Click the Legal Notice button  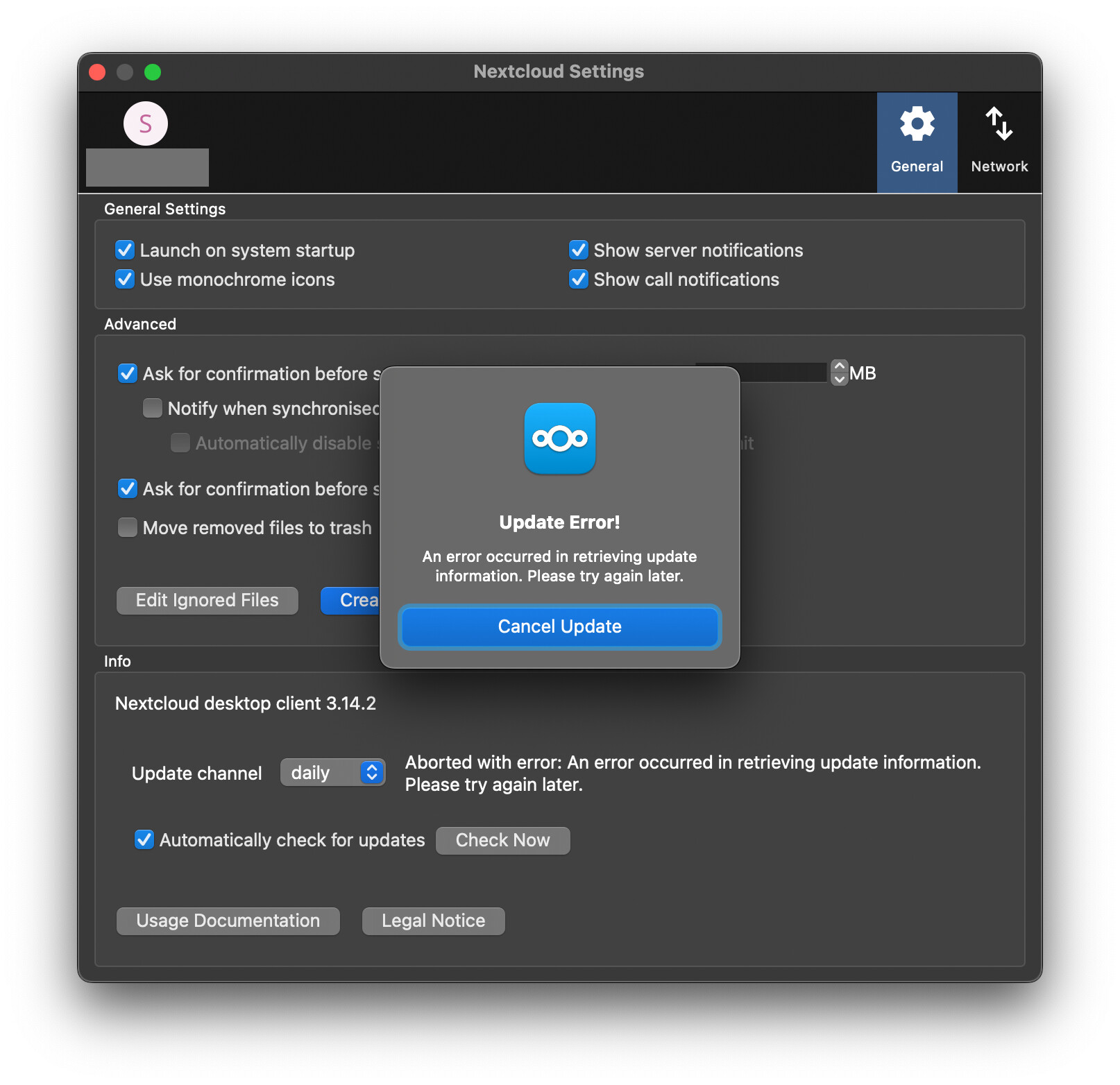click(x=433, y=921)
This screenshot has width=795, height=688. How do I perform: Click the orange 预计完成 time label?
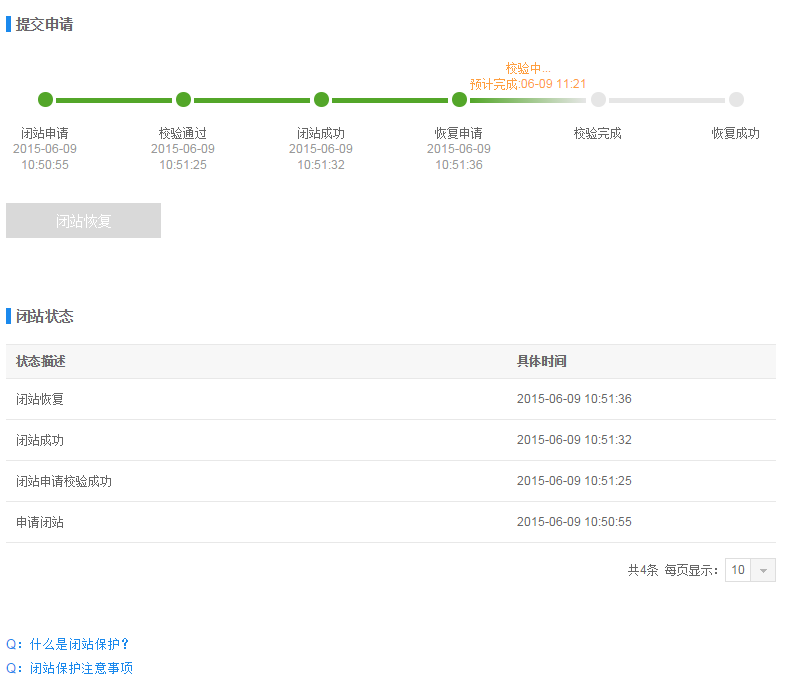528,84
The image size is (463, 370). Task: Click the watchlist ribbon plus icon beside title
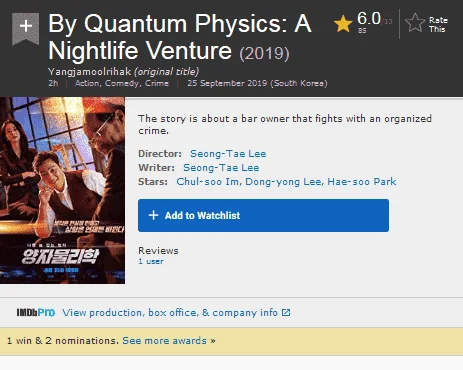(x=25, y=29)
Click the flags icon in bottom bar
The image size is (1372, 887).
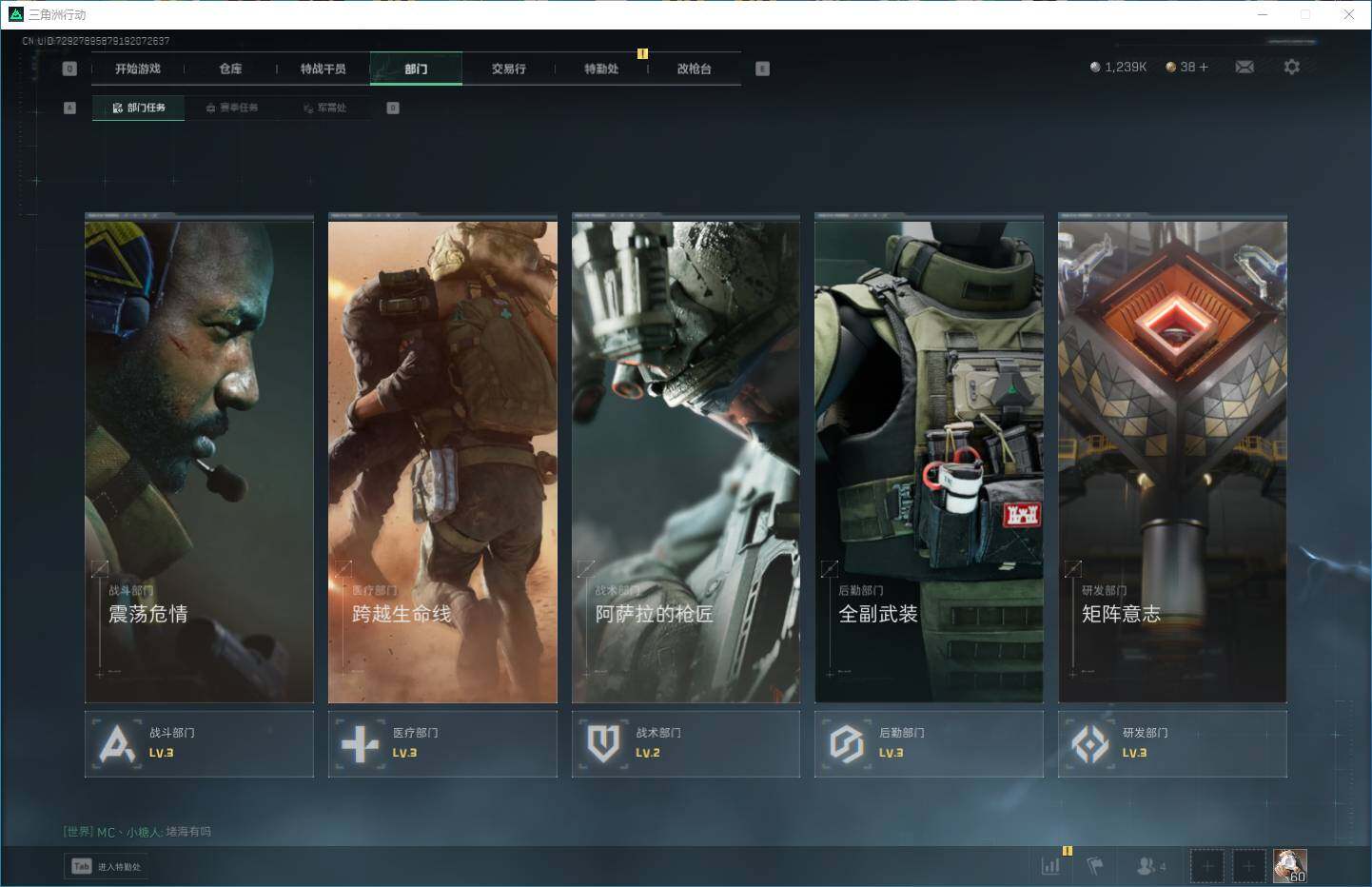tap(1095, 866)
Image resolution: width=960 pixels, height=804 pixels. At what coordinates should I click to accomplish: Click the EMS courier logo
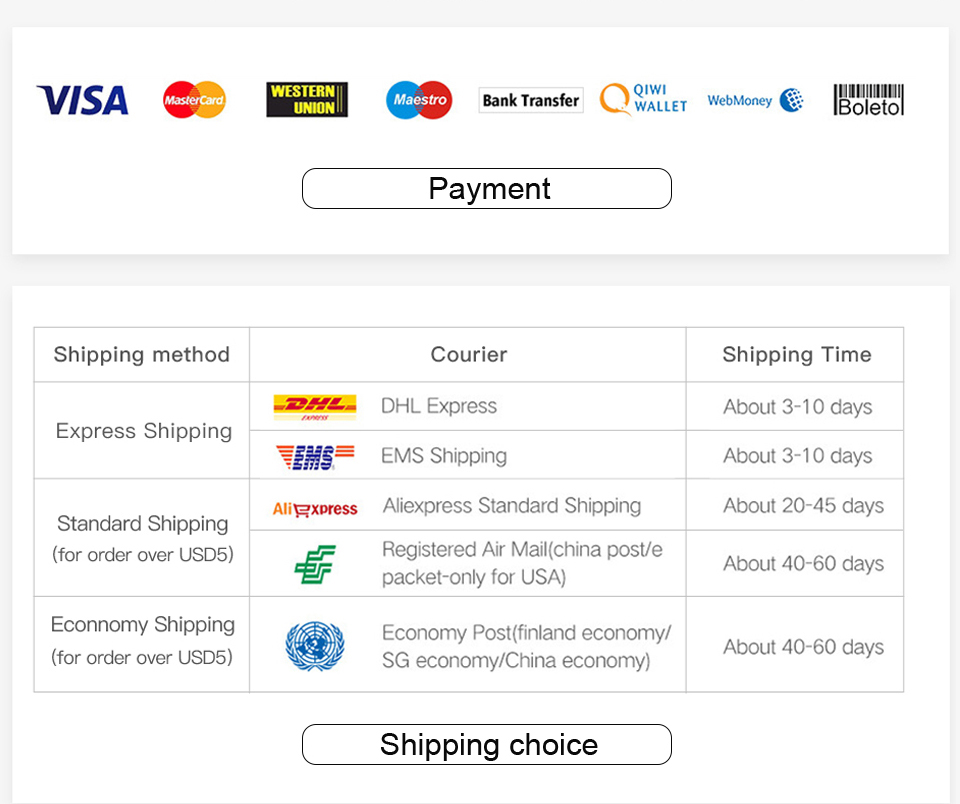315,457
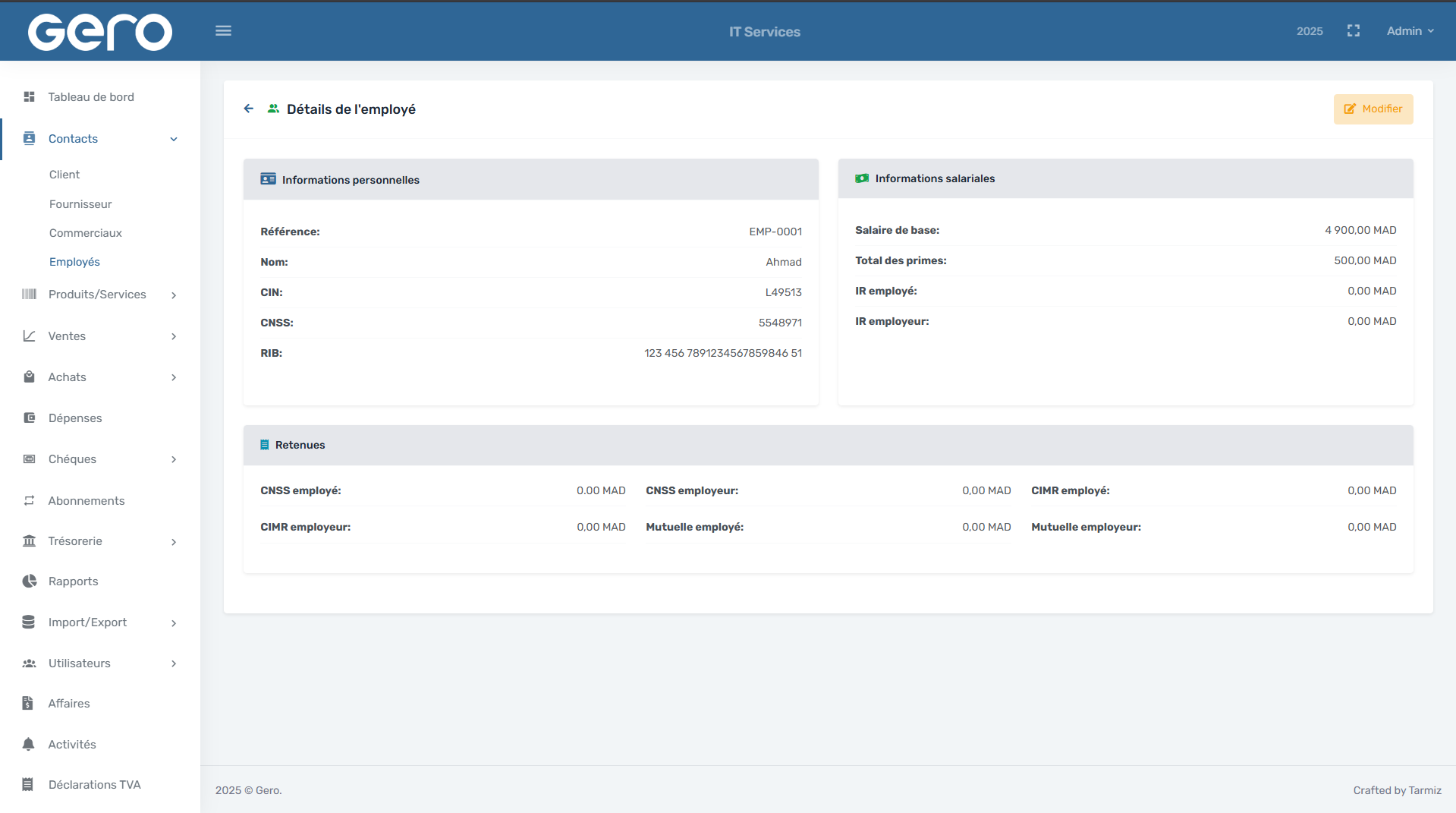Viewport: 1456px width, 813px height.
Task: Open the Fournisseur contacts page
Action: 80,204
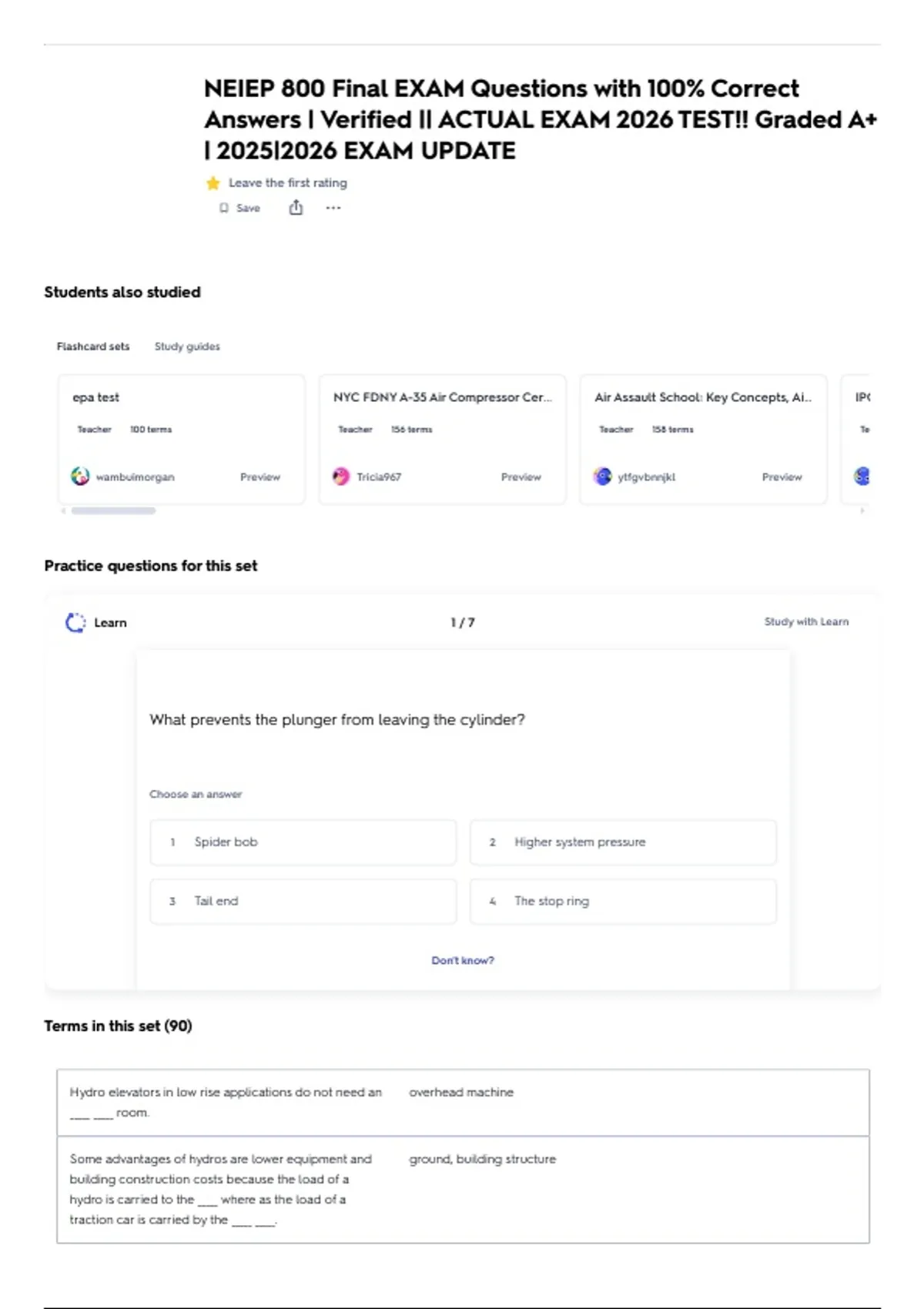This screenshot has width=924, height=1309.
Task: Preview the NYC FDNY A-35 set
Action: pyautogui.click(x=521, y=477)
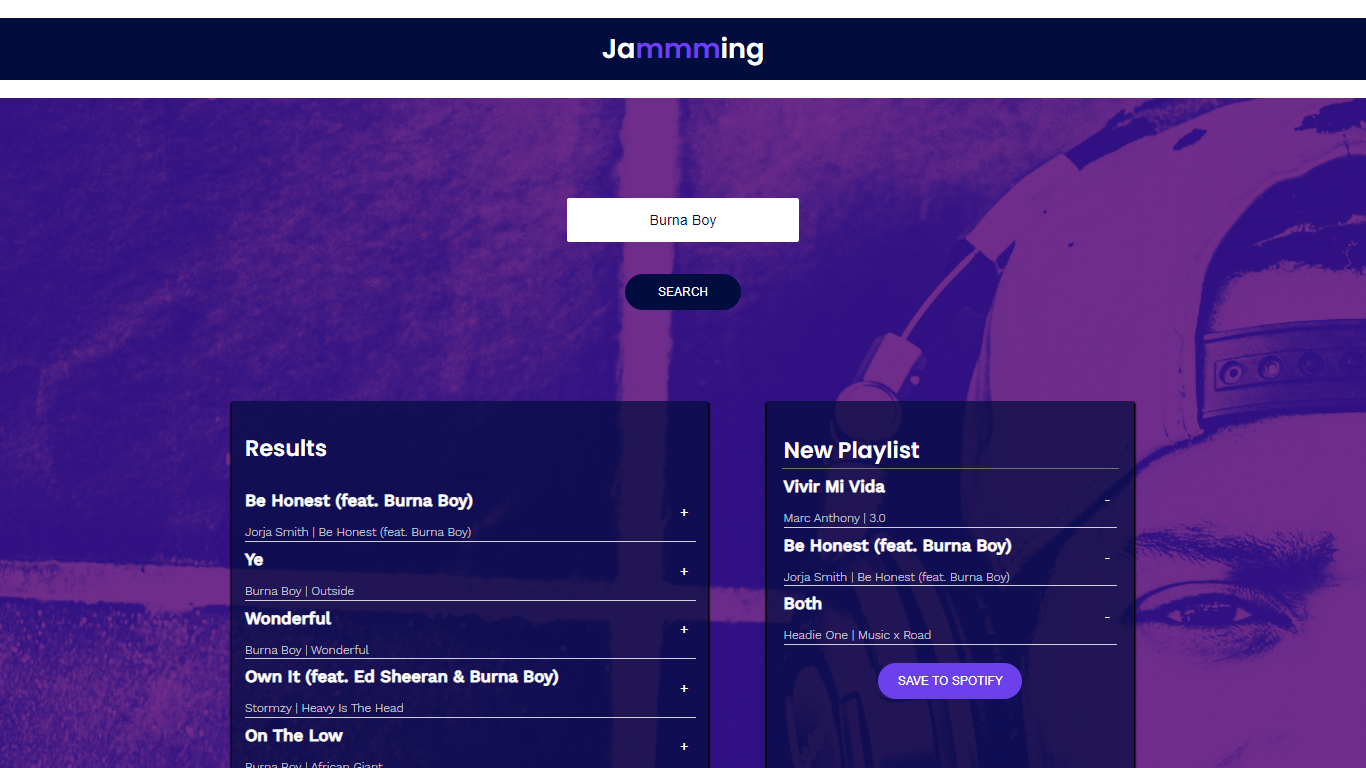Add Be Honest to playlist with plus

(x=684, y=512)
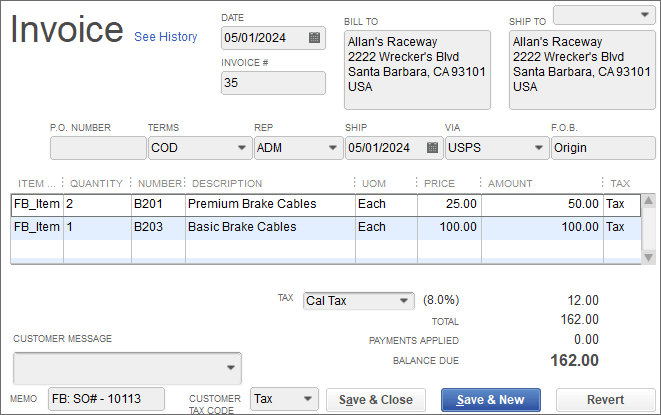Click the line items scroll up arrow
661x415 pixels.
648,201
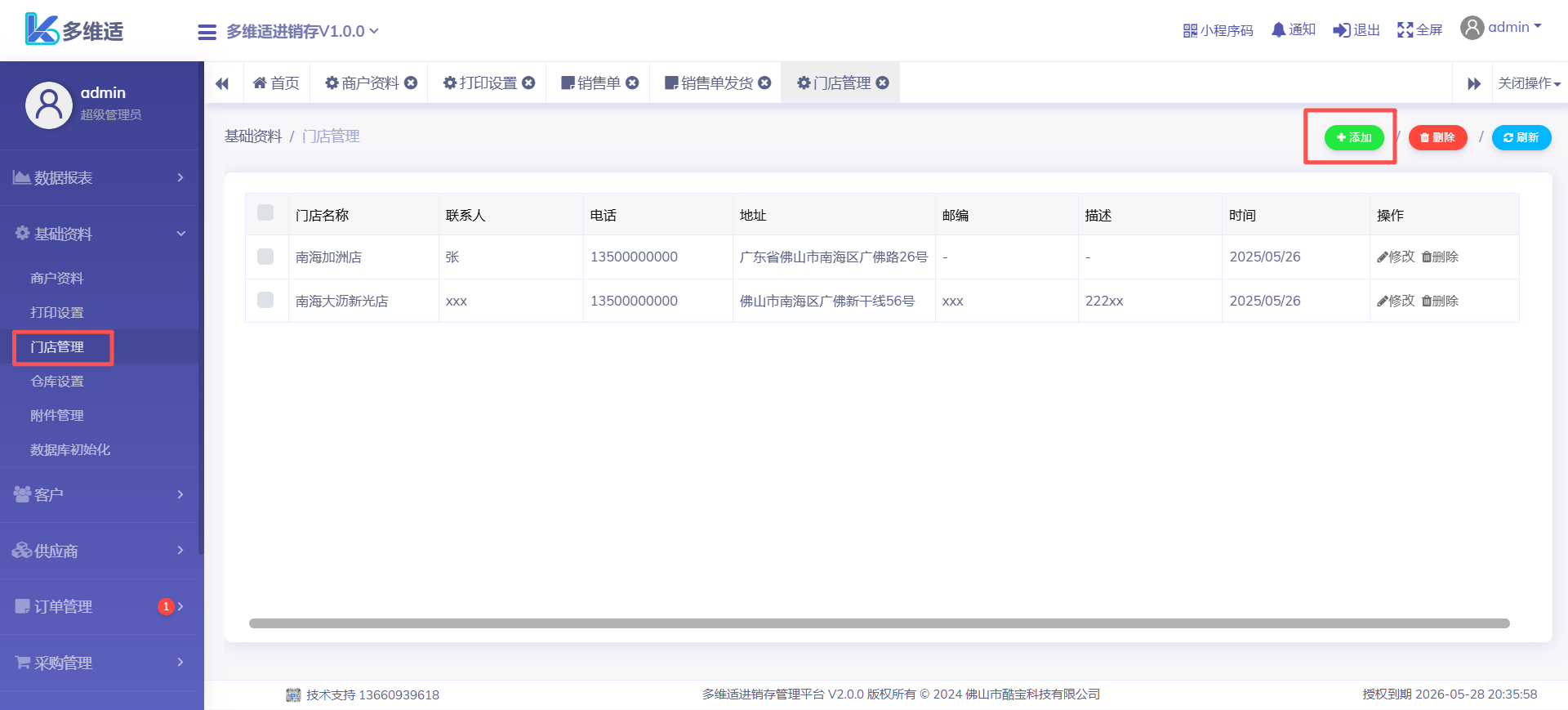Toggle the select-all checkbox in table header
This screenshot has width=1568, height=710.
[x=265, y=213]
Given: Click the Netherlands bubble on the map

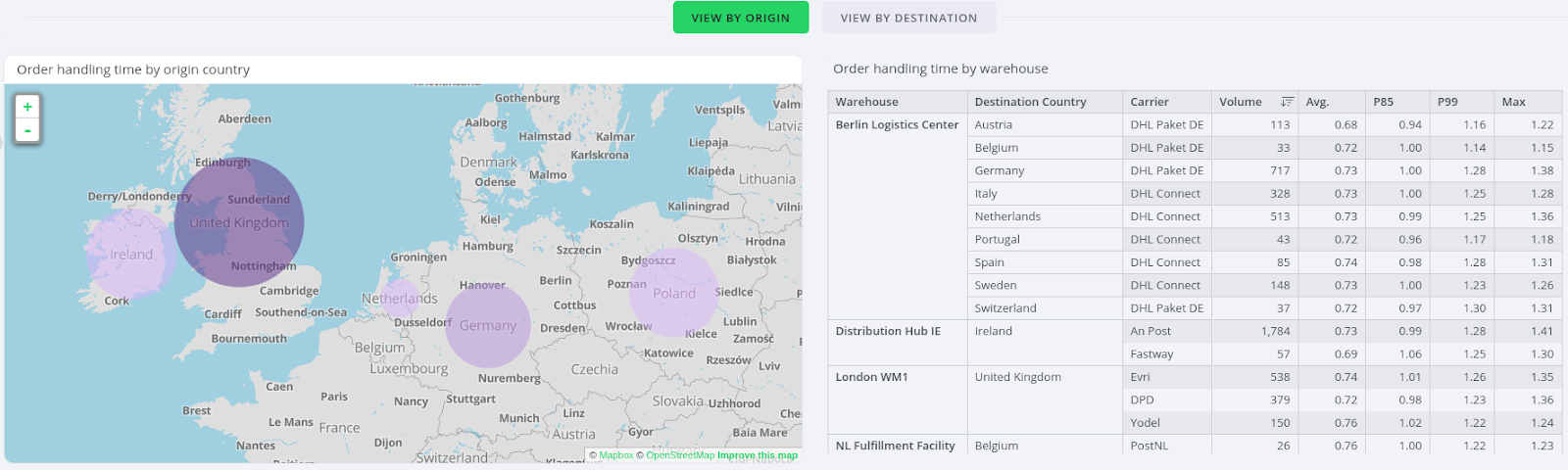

**WHAT YOU WILL DO**
Repeat word for word only the lines from the line holding "The image size is (1372, 887)." to the final line of the material, both included. Don't carry over any picture.

**TASK OUTPUT**
The image size is (1372, 887).
tap(1095, 866)
Image resolution: width=960 pixels, height=804 pixels. At what coordinates should I click to accomplish: Click the EMS courier logo
315,457
Viewport: 1456px width, 813px height.
Task: Open the Fournisseur contacts page
Action: 80,204
This screenshot has width=924, height=1309.
Task: Preview the NYC FDNY A-35 set
Action: pyautogui.click(x=521, y=477)
Add Be Honest to playlist with plus

(x=684, y=512)
Click the line items scroll up arrow
661x415 pixels.
648,201
Toggle the select-all checkbox in table header
This screenshot has width=1568, height=710.
[x=265, y=213]
Given: Click the Netherlands bubble on the map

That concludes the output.